Data shown >>
== == ==

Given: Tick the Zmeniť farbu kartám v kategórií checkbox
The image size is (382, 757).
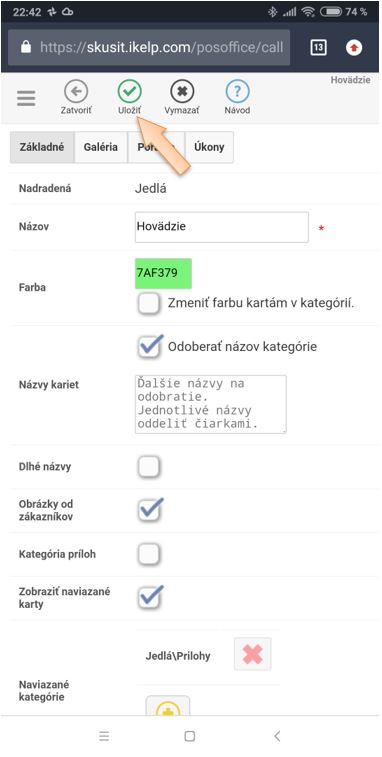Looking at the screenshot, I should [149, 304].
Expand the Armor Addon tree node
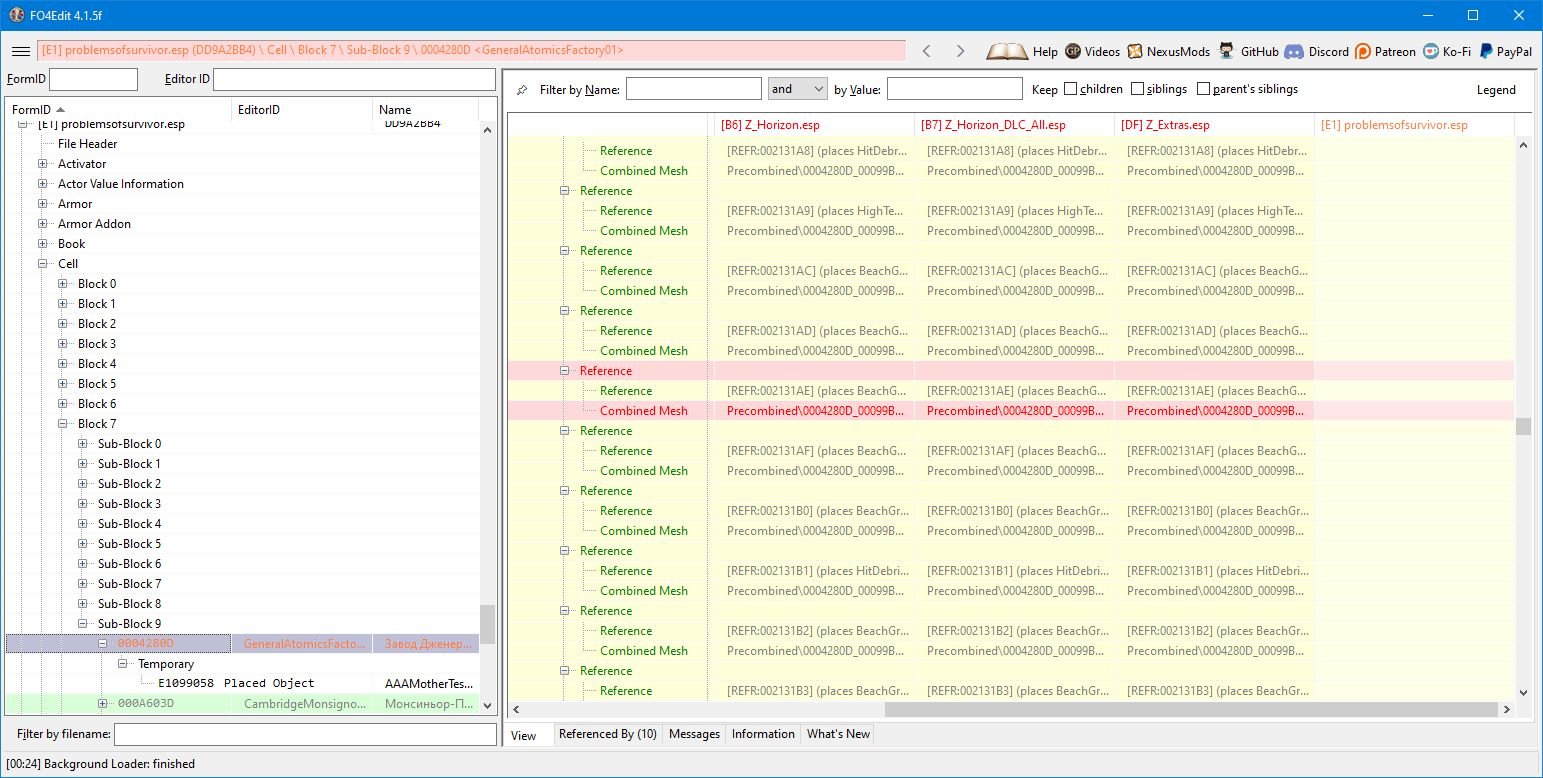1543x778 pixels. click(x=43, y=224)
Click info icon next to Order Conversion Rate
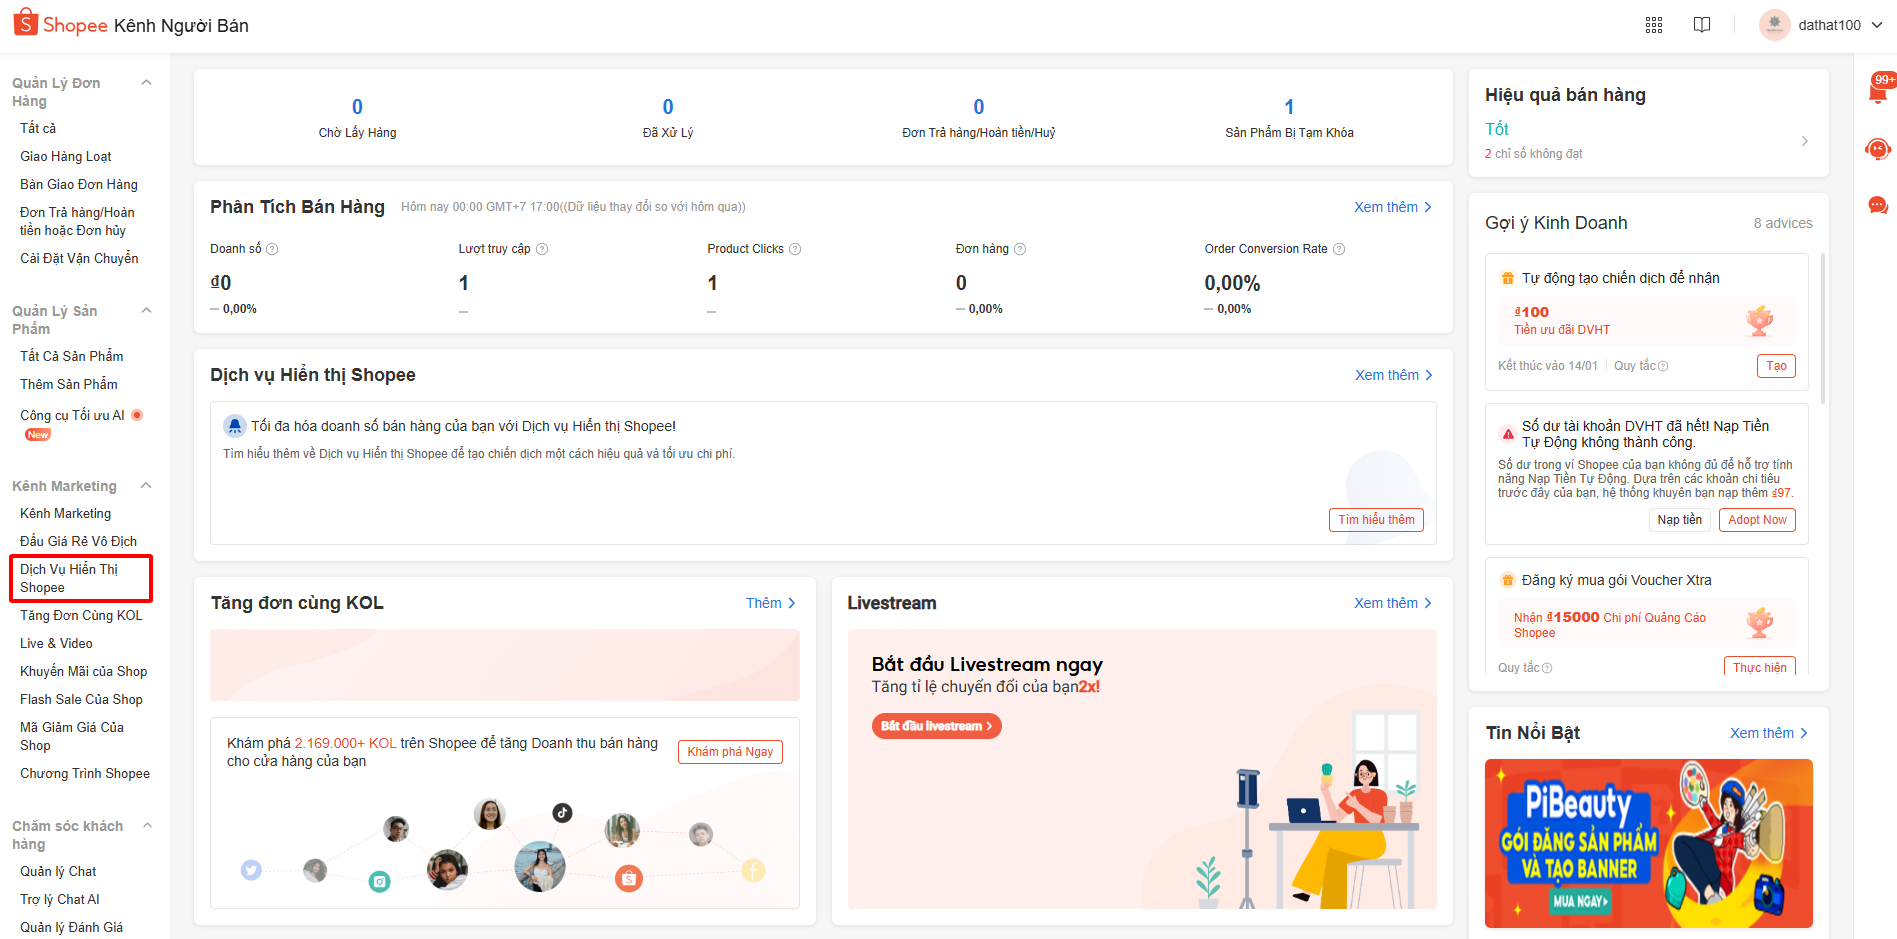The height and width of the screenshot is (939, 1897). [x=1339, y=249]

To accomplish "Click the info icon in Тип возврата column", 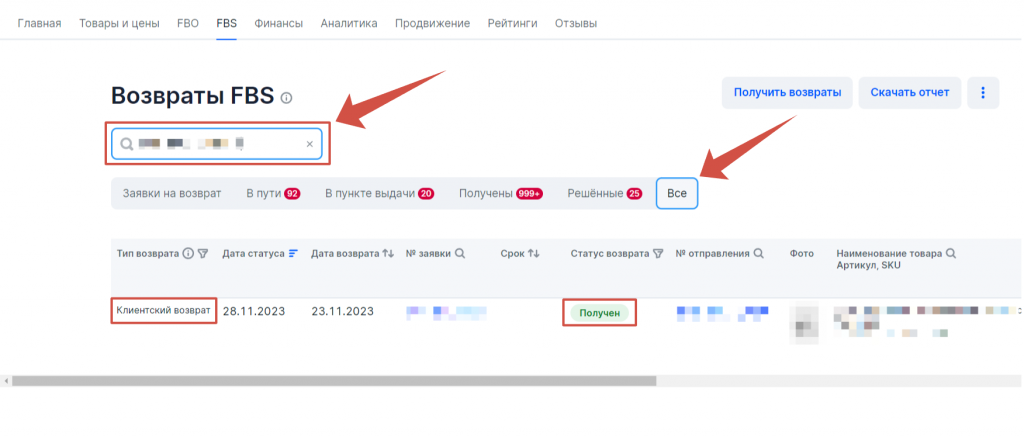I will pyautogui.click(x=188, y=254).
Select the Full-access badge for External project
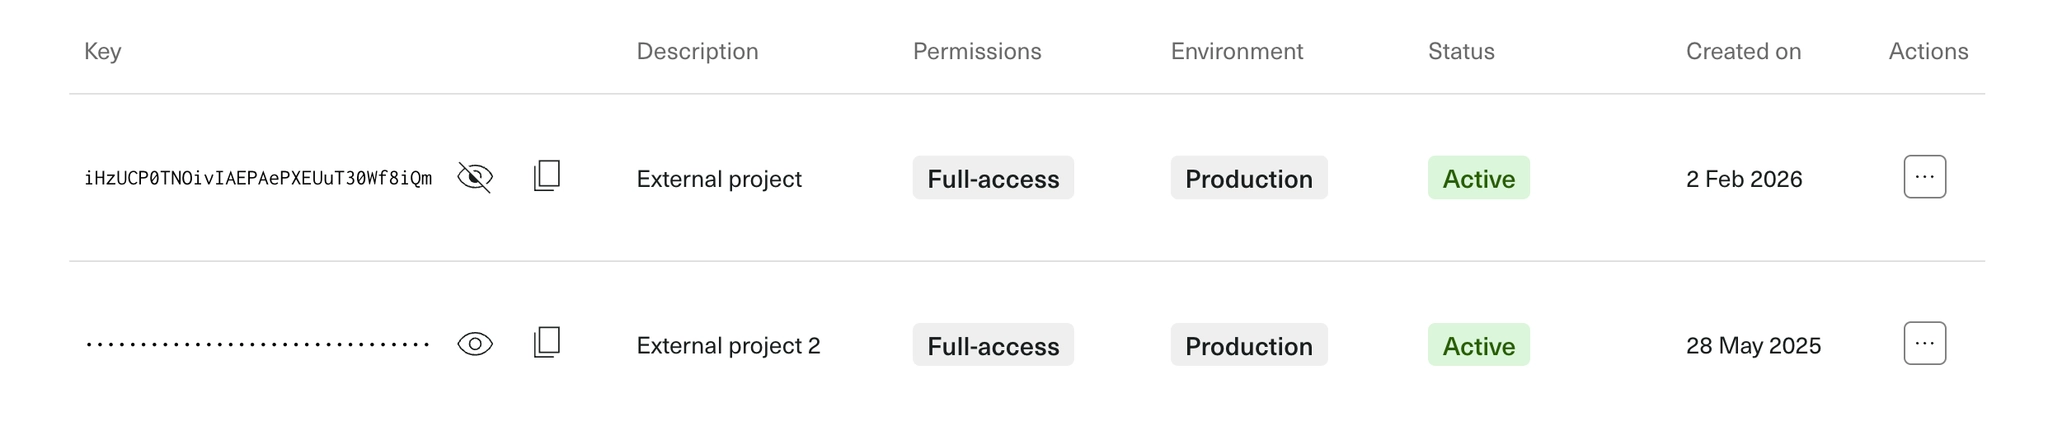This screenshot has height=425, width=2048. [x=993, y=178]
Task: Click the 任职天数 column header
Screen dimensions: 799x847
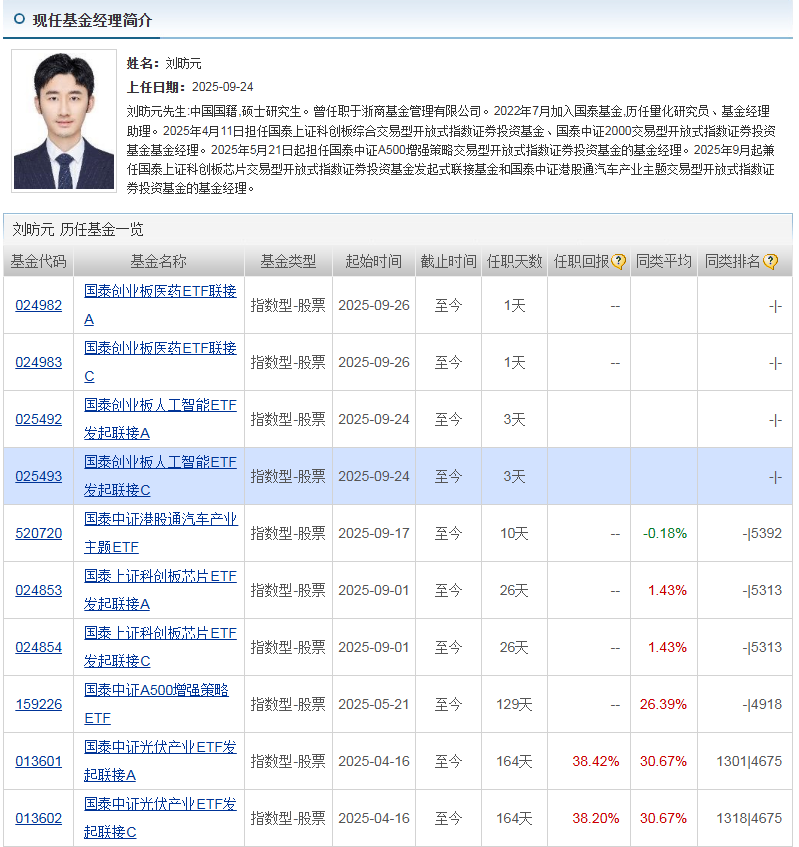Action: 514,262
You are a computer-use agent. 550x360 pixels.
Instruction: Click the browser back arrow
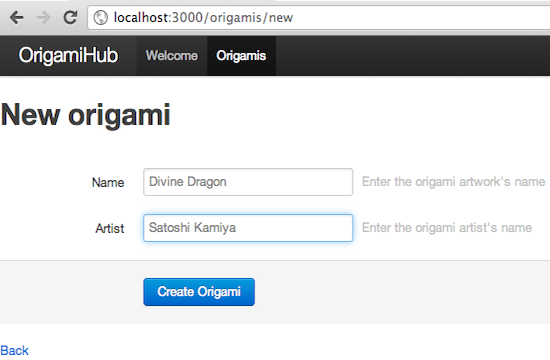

== == ==

Exercise >> Write out again the lines from the one with "Task: Click the 任职天数 column header" through the end of the records exactly, without any of the pictures.

Answer box >>
Task: Click the 任职天数 column header
Screen dimensions: 799x847
Action: 514,262
You are a computer-use agent. 550x360 pixels.
Instruction: Click the browser back arrow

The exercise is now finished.